Thomas Browne, Pseudodoxia Epidemica, VII.2 (1658)
This book is about pattern recognition and how the classical Art of Memory, by way of seventeenth-century aesthetic principles, gained a foothold in the writings of Herman Melville and Edgar Allan Poe. It traces a series of self-reflective organizational schemes associated with baroque artifice that Melville and Poe used to varying degrees in their work. Their knowledge of and recourse to the tropes, image clusters, and themes associated with the mnemonic habits of thought fundamental to the early modern emblem tradition enabled them to explore and express the extent of their literary inventions.
While other American writers of the period likewise were drawn to the cultural achievements of the seventeenth century, and although both Melville and Poe obviously had other literary models and intellectual debts, still there is something distinctive about how they pursued and incorporated the seemingly disjointed and meandering method of exposition characteristic of authors such as Robert Burton, Thomas Browne, and Francis Quarles. This does not mean that there was something peculiar to the time in which they wrote or in their personalities that led them to pursue this course in earnest. Rather, my inquiry into their pronounced affinity for writers and artists of this period, usually referred to as the baroque, follows from the episodic logic of Montaignes subtle understanding of the maxim by diverse means we arrive at the same end.

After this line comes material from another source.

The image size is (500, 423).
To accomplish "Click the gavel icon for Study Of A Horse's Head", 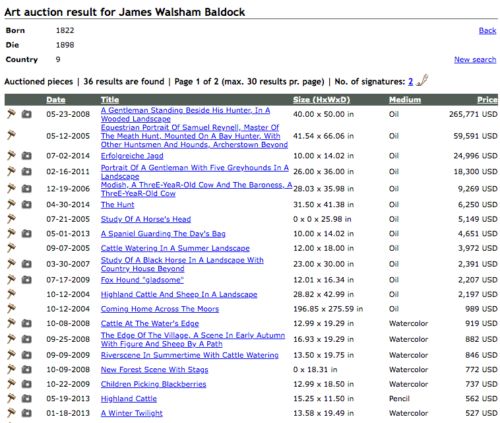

It is not unusual among literary critics of the period, such as Perry Miller, to see Melville and Poe as two maverick artists struggling against the party line of rival literary cliques, which made it difficult for either of them to win acceptance for their innovations. My goal is not to assert some grand paradigm-bending theory but instead, through a series of linked inquiries into their magazine publications, to point out and explain how Melville and Poe self-consciously turned to and reconfigured what they understood were admittedly exhausted themes, modes of expression, and formal schemes. They did so in a concerted effort to give voice to their nuanced understandings of mourning, melancholy, and loss. At the same time, their use of peculiarly baroque turns of thought and literary gestures enabled them to imbue their texts with a sense of companionable good cheer and broad if sly humor in the face of mortality.